-------- Brano da leggere
In principio era l'ascolto. Ora diamo una identità a questo ascolto e diamogli
anche una collocazione sociale. Sfruttiamolo e ingabbiamolo in una struttura teorica.
E' una delle direzioni in cui ci spinge la ragione. Ecco quindi che per noi normali
occorre conoscere l'armonia. Non rinneghiamo il nostro materiale grezzo, la nostra
melodia primitiva, soprattutto se ci ha favorevolmente colpito. Le costruzioni razionali
e l'analisi ci mettono a disposizione ulteriori punti di riferimento. A questo punto
trascriviamo il materiale tematico sulla griglia degli accordi del brano prescelto
e cominciamo ad analizzare: "qui la nota in melodia è la terza dell'accordo, qui
è la nona, qui non c'entra niente, ecc.". Cominciamo a fare ora un lavoro di associazione
tra la nostra memoria uditiva e l'identità dei suoni che abbiamo attribuita. Avremo
ulteriori elementi per capire meglio in seguito come mettere i percorsi musicali
al servizio della nostra sensibilità.
----------------
-------- Righe di dati
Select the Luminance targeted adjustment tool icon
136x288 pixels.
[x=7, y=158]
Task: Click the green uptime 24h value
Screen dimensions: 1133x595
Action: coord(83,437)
----------------
Richiesta 1> Nel brano sull'ascolto e l'armonia, su che cosa si trascrive il materiale tematico?
Richiesta 2> Ripeti fedelmente il passo del brano sull'ascolto e l'armonia che comincia con "In principio era" e prosegue fino a "una struttura teorica.".
Richiesta 3> Riprendi il brano sull'ascolto e l'armonia e proseguilo dal punto in cui si interrompe.
Le righe di dati sono materiale a sé stante e non riguardano il brano.

Risposta 1> Sulla griglia degli accordi del brano prescelto.

Risposta 2>
In principio era l'ascolto. Ora diamo una identità a questo ascolto e diamogli
anche una collocazione sociale. Sfruttiamolo e ingabbiamolo in una struttura teorica.

Risposta 3>
Nei riguardi dell'improvvisazione conoscere l'armonia significa quindi avere
a disposizione maggiori strumenti per poter articolare con più varietà il discorso
musicale. Se ad esempio ci poniamo nell'ambito della musica tonale, quella che fa
riferimento ad un centro gravitazionale intorno al quale gira tutto, dobbiamo sapere
che ci sono scale (o tonalità) maggiori e minori, che ogni tonalità genera anche
degli accordi e che questi si relazionano tra loro.
La mancata simmetria delle scale maggiori e minori, cioè il fatto che tra
le note non ci sia sempre la medesima distanza, o differenza di frequenza, genera
delle micro esigenze, fa avvertire la necessità di placare in qualche modo qualcosa,
di passare da situazioni "stressanti" a situazioni più "tranquillizzanti", per usare
termini di uso comune.
I vari modi in cui gli accordi si relazionano tra loro vengono chiamati "cadenze",
cioè percorsi, che poi si possono sviluppare creando delle "progressioni". Tutti
questi percorsi vengono poi inseriti in strutture che, nel caso ad esempio della
canzone americana della prima metà del Novecento, diventano abbastanza definite
fino a determinare uno stile.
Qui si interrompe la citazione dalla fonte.